Based on the responses, there is no single call I can use to reverse an itertools.chain, so I think the only solution here is to use a list, at least for the reverse case, and perhaps for both.

回答1:

if num < 0:
    lst = list(chained)
    lst.reverse()
    return lst
else:
    return chained

reversed() needs an actual sequence, because it iterates it backwards by index, and that wouldn't work for a generator (which only has the notion of "next" item).

Since you will need to unroll the whole generator anyway for reversing, the most efficient way is to read it to a list and reverse the list in-place with the .reverse() method.



回答2:

You cannot reverse generators by definition. The interface of a generator is the iterator, which is a container that supports only forward iteration. When you want to reverse a iterator, you have to collect all it's items first and reverse them after that.

Use lists instead or generate the sequences backwards from the start.



回答3:

itertools.chain would need to implement __reversed__() (this would be best) or __len__() and __getitem__()

Since it doesn't, and there's not even a way to access the internal sequences you'll need to expand the entire sequence to be able to reverse it.

reversed(list(CHAIN_INSTANCE))

It would be nice if chain would make __reversed__() available when all the sequences are reversable, but currently it does not do that. Perhaps you can write your own version of chain that does



回答4:

def reversed2(iter):
    return reversed(list(iter))


回答5:

reversed only works on objects that support len and indexing. You have to first generate all results of a generator before wrapping reversed around them.

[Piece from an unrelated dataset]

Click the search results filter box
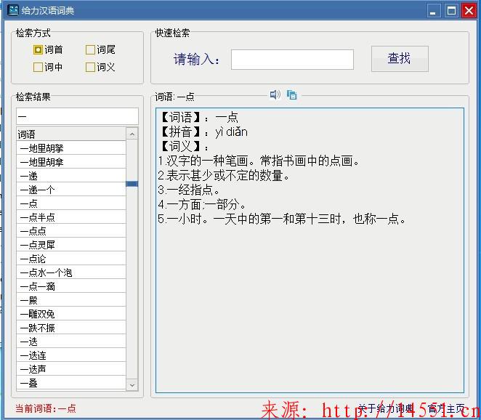The height and width of the screenshot is (420, 481). click(77, 116)
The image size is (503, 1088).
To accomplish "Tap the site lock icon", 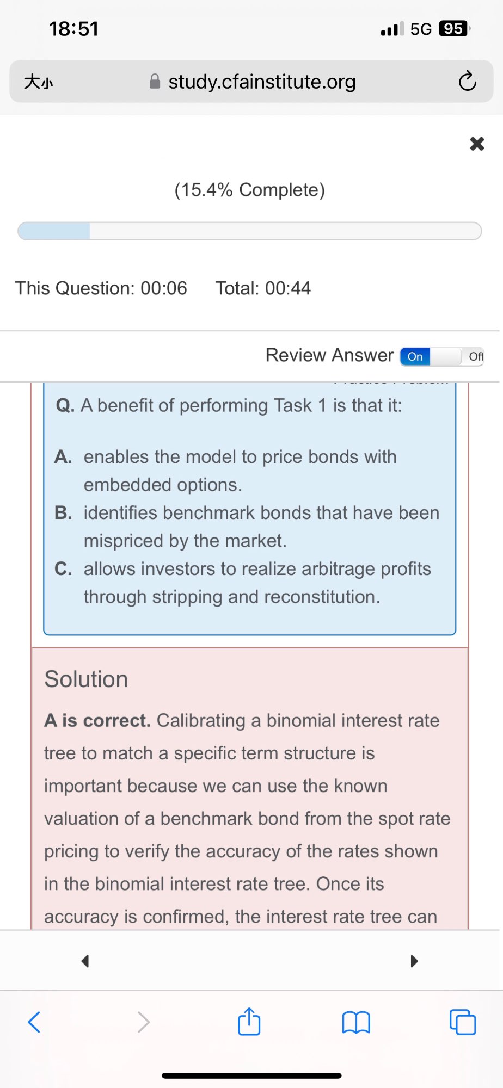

However, you could easily do this:

def bar(num):
    import itertools
    some_sequence = (x*1.5 for x in range(num, -1, -1))
    some_other_sequence = (x*2.6 for x in range(num, -1, -1))
    chained = itertools.chain(some_other_sequence, some_sequence)
    return chained


回答6:

Does this work in you real app?

def bar(num):
    import itertools
    some_sequence = (x*1.5 for x in range(num))
    some_other_sequence = (x*2.6 for x in range(num))
    list_of_chains = [some_sequence, some_other_sequence]
    if num < 0:
        list_of_chains.reverse()
    chained = itertools.chain(*list_of_chains)
    return chained


回答7:

In theory you can't because chained objects may even contain infinite sequences such as itertools.count(...).

You should try to reverse your generators/sequences or use reversed(iterable) for each sequence if applicable and then chain them together last-to-first. Of course this highly depends on your use case.